Utilisation du papier Hanji par le Louvre pour la conservation et la restauration d’œuvres d’art

On appelle Hanji un papier coréen fabriqué traditionnel par opposition au papier à la machine puis industriel, apparu en Europe, à la fin du 18e siècle et supplantant le papier traditionnel au 19e siècle sur ce continent. L’invention du papier, dont l’origine chinoise est attestée de façon certaine, remonte très probablement déjà au 2e siècle av. J.-C. Dès la fin du 4e siècle, la technologie pénètre en Corée par l’intermédiaire de moines bouddhistes. Au début du 7e siècle, le moine coréen de Goryeo appelé Damjing (en japonais Doncho) transmet ce savoir-faire au Japon.

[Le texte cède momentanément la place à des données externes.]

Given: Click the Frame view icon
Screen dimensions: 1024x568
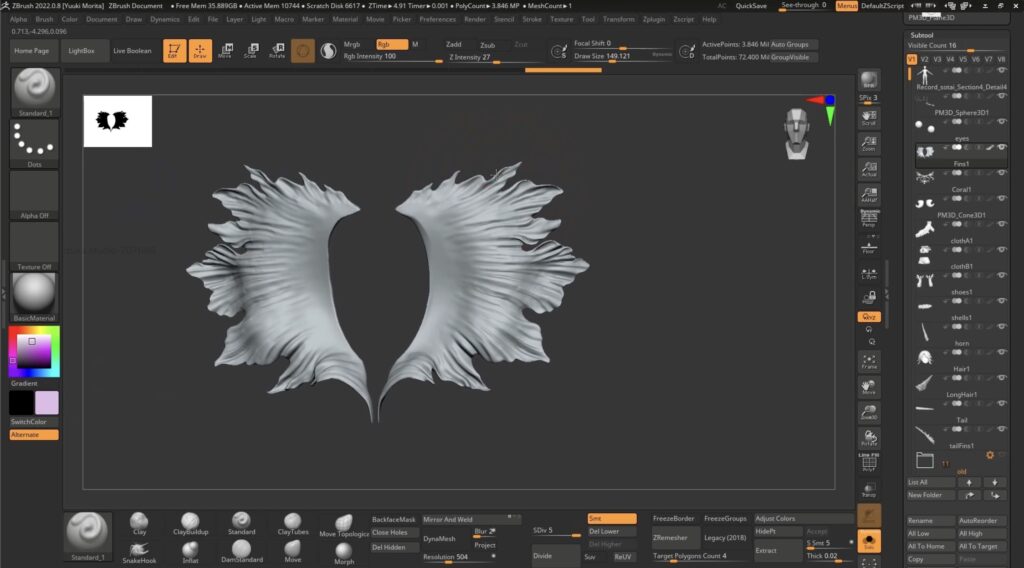Looking at the screenshot, I should (869, 361).
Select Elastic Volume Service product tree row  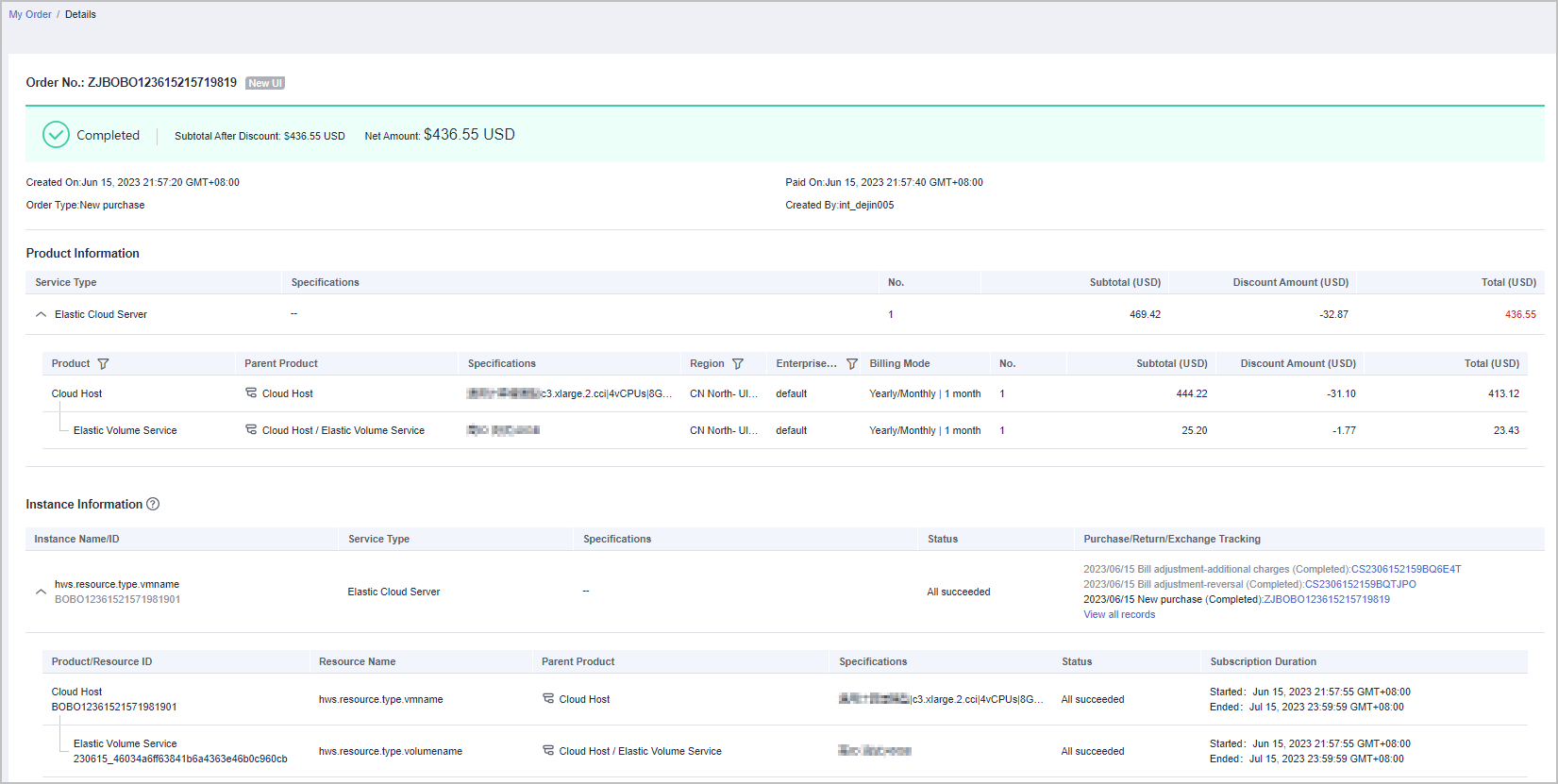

Aujourd’hui, il est nécessaire de lever d’emblée une ambiguïté puisqu’il existe des papiers Hanji de qualités très différentes, suivant les usages auxquels ils sont destinés, et ce depuis l’époque Joseon durant laquelle la diversité des papiers s’est considérablement développée. En Corée, on peut considérer la période Goryeo comme celle de l’excellence en termes de qualité papetière et c’est pourquoi nous proposons la dénomination « papier Goryeo-Hanji », lorsque l’on veut faire référence à un papier Hanji de qualité de conservation. Ce papier coréen Goryeo-Hanji présente des atouts très intéressants pour la restauration des biens culturels : il s’agit notamment de sa pérennité. Elle est liée au respect d’un mode de fabrication particulier, bien illustré durant la conférence du Louvre intitulée « Un papier d’hier pour demain » que l’on peut retrouver sur Youtube Conférence Internationale du 24/11/2017 organisée par le Musée du Louvre.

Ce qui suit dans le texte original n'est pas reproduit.